Moral panic about NP flavours in Canada

Canada is currently discussing a possible ban on flavours in vapes and nicotine pouches, a proposal that has been heavily criticised. One of those at the forefront of the criticism is Toronto-based physician Dr John Oyston, who writes for Filter Mag about the country’s failure to reduce the harmful effects of smoking.

Dr Oyston – who has seen first-hand the damage that combustible tobacco does to the human body – says the moral panic surrounding nicotine pouches has been almost hysterical. Over the years, he has been involved in several efforts to reduce smoking and is a strong advocate of safer sources of nicotine for adult smokers.

He describes how the main health effect of nicotine pouches is to improve heart, lung and cancer risk in ex-smokers and that research has shown that nicotine pouches reduce smoking more than nicotine gum. But instead of seeing these benefits, health organisations, the media and special interest groups have exerted pressure and now finally got the Minister of Health to take a stand on the issue. Without reflecting on the fact that the opportunity to save the lives of smoking Canadians is now wasted.

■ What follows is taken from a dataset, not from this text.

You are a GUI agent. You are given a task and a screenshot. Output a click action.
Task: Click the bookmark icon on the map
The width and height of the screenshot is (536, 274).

Dr Oyston argues that the moral panic began when the authorities failed to set a minimum legal age for nicotine pouches. Furthermore, opponents seem to have assumed that the flavours are aimed specifically at children – something Dr Oyston says is not true. In addition, he points out that the same flavours are already found in other smoking cessation products already marketed by pharmacies, for example.

Smoking causes more than 21,000 deaths annually in Canada. In the article, Dr Oyston argues that a flavour ban would make smokers less likely to quit and therefore increase their chances of dying. A ban would also encourage a completely unregulated illicit market with no product standards, public tax revenues or age restrictions. A development that Dr Oyston believes is downright harmful.